Despite the availability of community notes, which allow audiences to explain facts beneath each post, some people remain unfazed and keep posting to generate revenue, Zubair added. By doing so, disinformation campaigns become lucrative businesses.
"'Prior to Elon Musk's acquisition of the platform in 2022, accounts that posted inappropriate or false content would receive warnings before being suspended. Now, these accounts get amplified, especially if they have a blue checkmark,” Zubaied explained.
Despite efforts from individuals speaking up for the Palestinian side, the pro-Israeli stance remains dominant among the public.
"Prior to Elon Musk's acquisition of the platform in 2022, accounts that posted inappropriate or false content would receive warnings before being suspended. Now, these accounts get amplified, especially if they have a blue checkmark"

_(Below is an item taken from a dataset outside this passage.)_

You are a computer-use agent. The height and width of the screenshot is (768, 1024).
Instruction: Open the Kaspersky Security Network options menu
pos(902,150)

In a recent incident, a 20-year-old Muslim from Karnataka's Hospet district was arrested for posting a WhatsApp status that appeared to 'support' Palestine. Although some local reports described the post as 'provocative,' the content featured a picture of war-torn Palestine with the words 'We Stand with Palestine — Palestine Zindabad.'"

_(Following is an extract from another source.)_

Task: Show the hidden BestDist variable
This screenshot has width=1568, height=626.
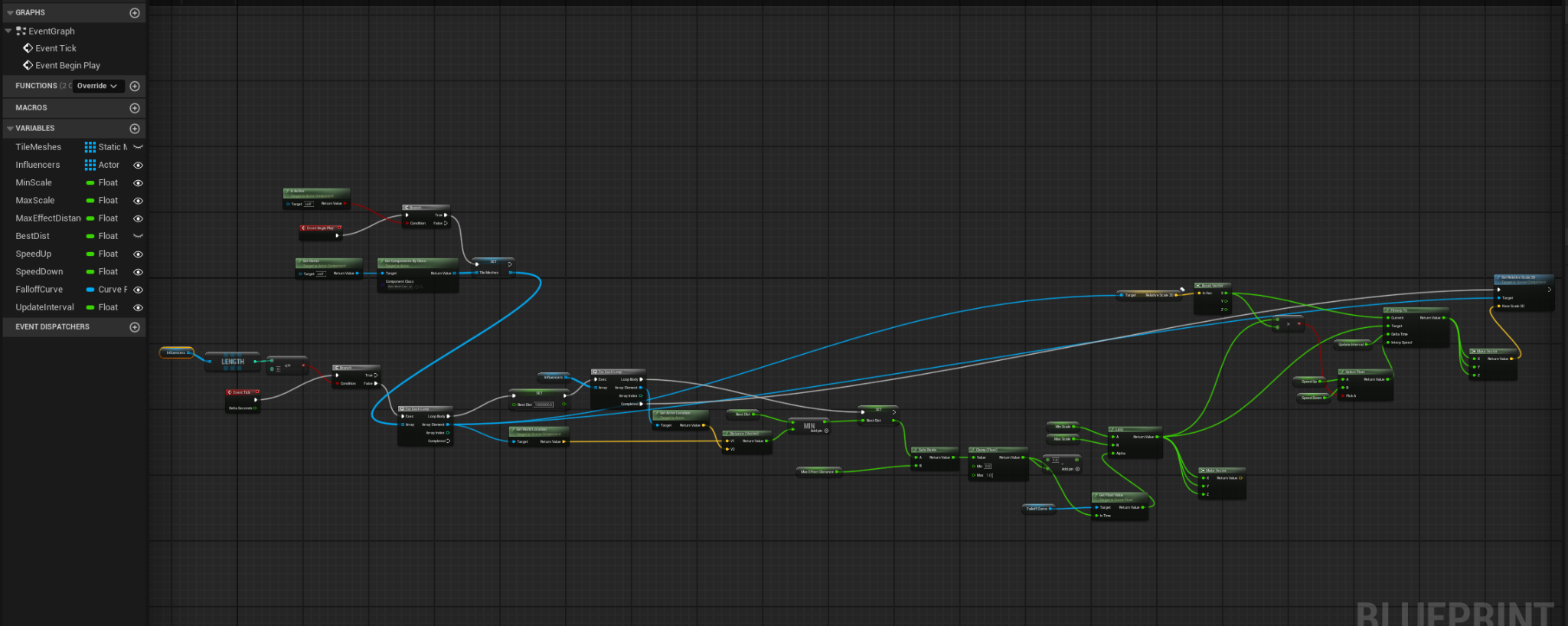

"This wave of misinformation is undoubtedly going to have implications for Muslims in India, as they will have to address every terrorist attack occurring worldwide, and justify how they are not associated with militant groups like Hamas," Zubair noted.
Jones notes that the Islamophobic sentiment can spill out to real-life consequences for Muslims all over the world, similar to the tragic killing of Wadea Al-Fayoume, six-year-old boy in Chicago, who was stabbed to death by a man who police say targeted him and his mother because they were Muslim and Palestinian Americans.
"Islamophobia stemming from Indian accounts will not only contribute to hate crimes inside India alone. Who says it won't affect the experiences of Muslims abroad, including those living in the US for instance?" Jones asked.